Plus sournoisement, il existe d'autres facteurs sur lesquels on fait trop rapidement l'impasse : spéculation internationale massive sur les marchés de matières premières, anticipation exagérée des répercussions de certains événements...

Le récit fabriqué depuis plusieurs semaines vise à convaincre l'opinion que rien n'est évitable, et qu'il va falloir payer, vite et cher. C'est aller un peu vite !

Le piège inflationniste est tout autant économique que politique. Le discours actuel crée un consensus mou visant à éviter de discuter du bien-fondé de ces hausses.

Dans les coulisses de l'inflation, il y a des enjeux colossaux, et dans ce match qui voit s'affronter les corporations, certains acteurs sont excellemment bien représentés au plan politique.

Les agriculteurs ont "leur" ministre, tout comme les industriels. Les distributeurs en sont dépourvus, mais ils ont appris à se défendre par eux-mêmes.

Les consommateurs, eux, n'ont plus de représentant au gouvernement. Depuis Benoit Hamon (2014), il n'y a pas eu de grande loi consumériste. Et depuis 2017, il n'y a plus de ministre du Commerce.

Les corporations ont gagné ; elles ont fait sortir le consommateur du champ politique, et s'arrogent même le droit de parler en son nom, en racontant qu'il serait prêt à payer ses courses plus cher.

Après avoir occupé le centre des débats de l'élection présidentielle, le pouvoir d'achat n'est pas près de quitter la scène politique... Et parce qu'en politique les symboles comptent aussi, il pourrait être heureux de nommer un ministre de la Consommation.

Cela serait un signal fort pour nos concitoyens les plus inquiets, et cela permettrait de mieux faire entendre dans les arcanes du pouvoir la voix des Français qui font leurs courses.

Les grandes avancées en matière de consommation sont par ailleurs souvent synonymes de progrès social majeur : libéralisation des tests de grossesse, encadrement du crédit pour limiter le surendettement, droit à l'information du consommateur, extension de la responsabilité du fabricant du fait de produits défectueux, protection des données personnelles…

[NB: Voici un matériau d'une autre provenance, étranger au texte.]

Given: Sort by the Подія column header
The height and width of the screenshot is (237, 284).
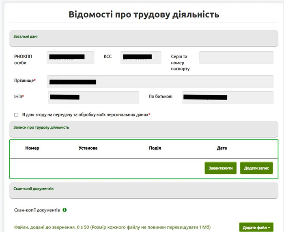Looking at the screenshot, I should (155, 148).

Les sujets de transformation sociétale ne manqueront pas durant le prochain quinquennat. La construction d'une économie décarbonée va induire des mutations profondes pour le logement, le transport, l'habillement, l'ameublement ou l'énergie. La digitalisation de nos vies (télétravail, e-commerce, restauration…) s'accentuera encore. Et il faudra bien maintenir une amicale pression sur les lobbies qui veulent déjà remettre en cause le projet européen "Farm to Fork" et ses ambitions pour une alimentation plus durable.

Tous ces chantiers nécessiteront qu'on fasse entendre la voix du consommateur.

Assigner à un ministre de la Consommation une ambitieuse feuille de route économique, sociale et environnementale capable de mobiliser les énergies, serait un acte fédérateur et positif, indispensable dans cette période d'incertitude et de crispation sociale.